Edited 12/10 @ 11:15 p.m.
I have intentionally avoided reading the “wives” weekly blogs on Bravo TV this season. Getting through the episodes each week has just been painful enough. After reading a few comments on the WWW, curiosity got the best of me and I could not resist.
Yes, I poured salt in my own wound.
I read Saint Gretchen’s blog.
Boy she’s a thorough one. Leaving no stone overturned, she discusses last weeks episode addressing situations both good (her’s) and bad (everyone else’s)
A concise interpretation: disingenuous, egocentric, narcissistic, martyr.
Thoughts and questions:

Obviously staying in touch with Jeff’s kids is very important to me. They are my only remaining connection to Jeff and as I said, it truly helps keep his memory alive in me. I love them so much, and sometimes probably too much, because I see how protective I am over them and their decisions in life. Unfortunately, last year there was a lot said by some of Jeff’s ex wives about my relationship with the kids and if this doesn’t show the contrary to their distasteful words, I don’t know what would.

Obviously…top priority! Why wait almost a year to go see them? Why were Bravo’s cameras there?

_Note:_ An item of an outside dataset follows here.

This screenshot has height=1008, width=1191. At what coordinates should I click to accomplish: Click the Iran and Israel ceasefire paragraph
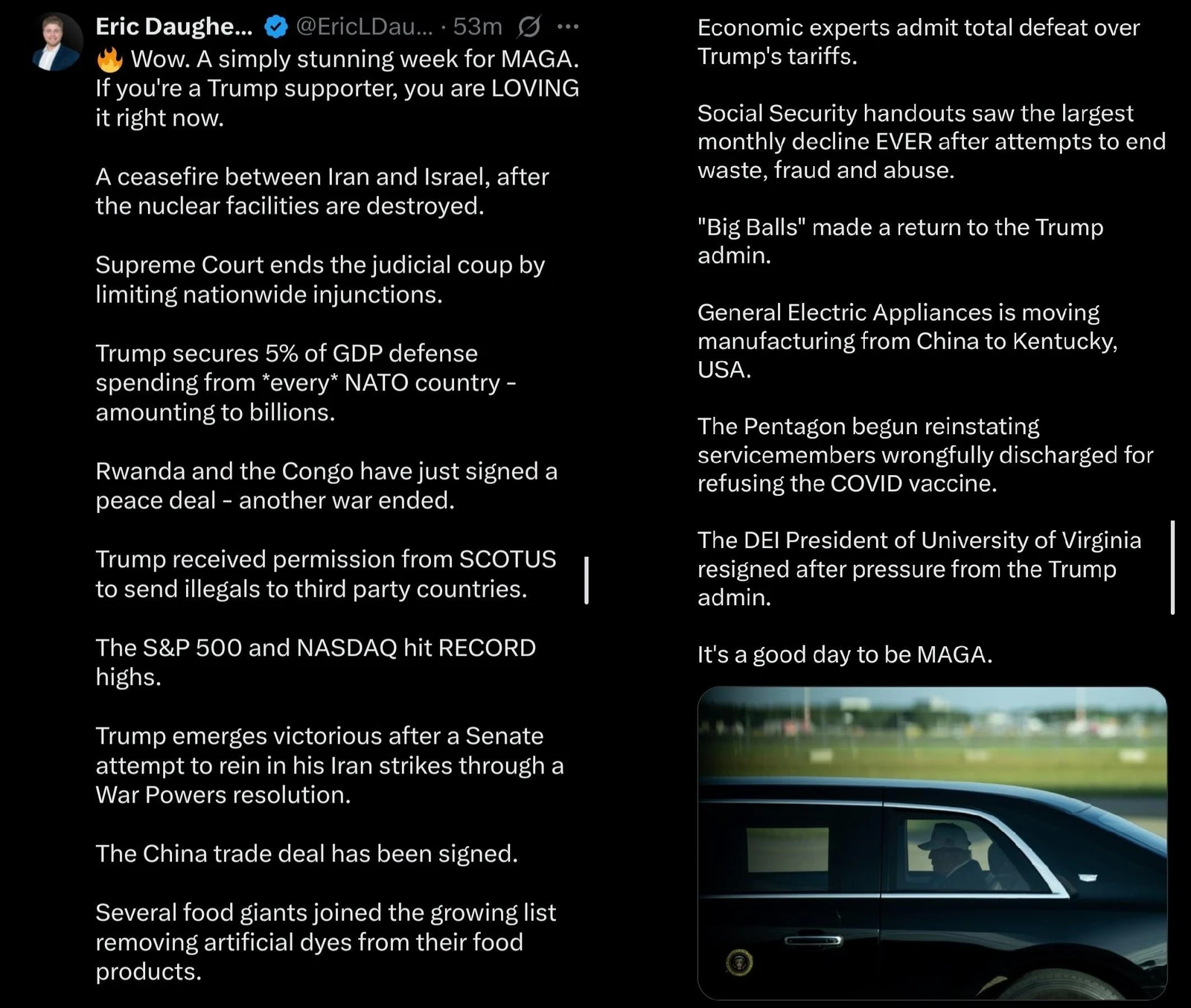[x=322, y=191]
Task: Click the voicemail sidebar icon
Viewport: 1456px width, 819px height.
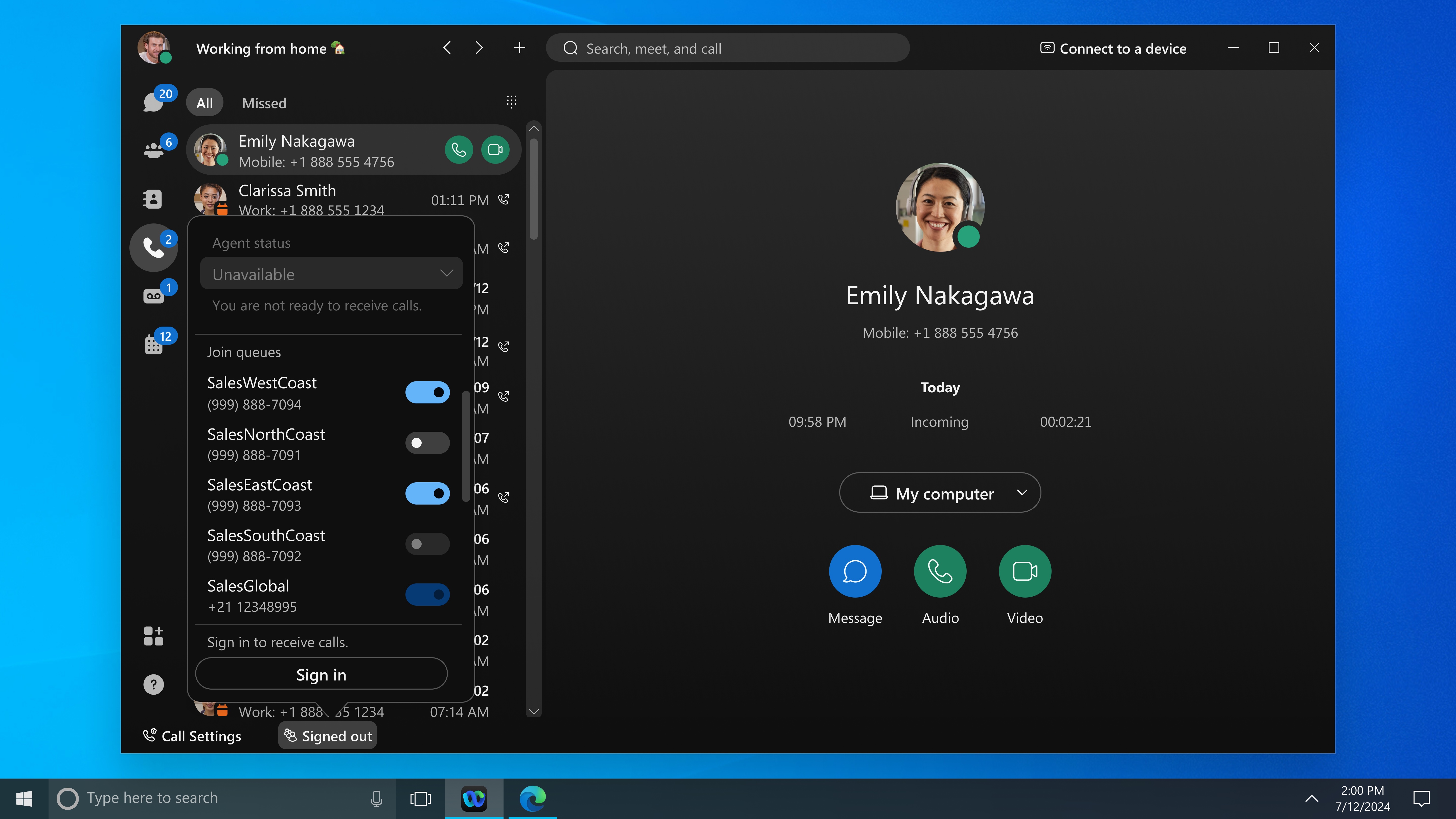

Who does that? Someone so protective of them would have their best interest at heart and would not be dragging them through this circus again. Protecting them would be respecting their personal lives and giving them their much deserved privacy. Not putting them in front of a camera for the sake of trying to make a point. This visit to Michigan didn’t show or prove anything. The relationship is what it is. (BTW, distasteful is professing concern for someone  only to follow it with a negative comment about a person they love.)

Jake’s tattoo of his Dad brought tears to my eyes. Jill said it so eloquently when she said it’s not only is hurtful to hear people insult me, but that it is also insulting her father and her family. To me that speaks volumes.”

Speaking of tattoo’s, I found it odd that Why didn’t Gretchen share her “Jeffrey” tattoo…if she had it done as a tribute to Jeff, wouldn’t she want to show it to his kids? Did the cameras just happen to miss that? Jill can be assured, what is said about someone else is not a reflection of her father or her family. There seems to be only one person making this about them. (And, that speaks volumes to me!)

“Jake has since met Slade and really liked him. Jill is talking about coming out soon for a visit and is excited to meet him as well. It is important to have their approval as well since I value it so much.”

I bet Jake just loved Slade and with all that Jill has heard about him, we can probably bet she’ll feel the same way. Isn’t it just like the Gretchen we all know to always consider others feelings?

“I have to say it just sometimes makes me laugh out loud they way we sometimes run ourselves over with a bus! Vicki means well with her daughter of course but that was way weird and uncomfortable for me to watch. I felt so bad for Briana! It reminded me to never do that to my kids!

A bus? Oh like when people do things and then find out, just how bad of an idea it was? No, uncomfortable is watching Slade parade around with some little kids sock on while minors are present. Uncomfortable is constantly hearing references about “getting some.”  Uncomfortable is watching 2 adults play tonsil hockey with cameras 6 inches away. Uncomfortable is listening to you continue…

“Unfortunately Tamra, even after her apology to me recently, made some pretty nasty comments about Slade to a tabloid magazine this past week and I was asked to respond to the comments they sent over to me. I personally get upset because it disappoints me that she is so quick to judge others when things in her own home are not going well, and of course I love Slade and don’t like people talking about things they don’t know anything about, which Tamra does often. She said in the article that she considers raising her kids very important and takes it very personally, and then makes some crass comments about Slade’s parenting. Is it just me or did I miss something?…This is why I don’t like to judge people.”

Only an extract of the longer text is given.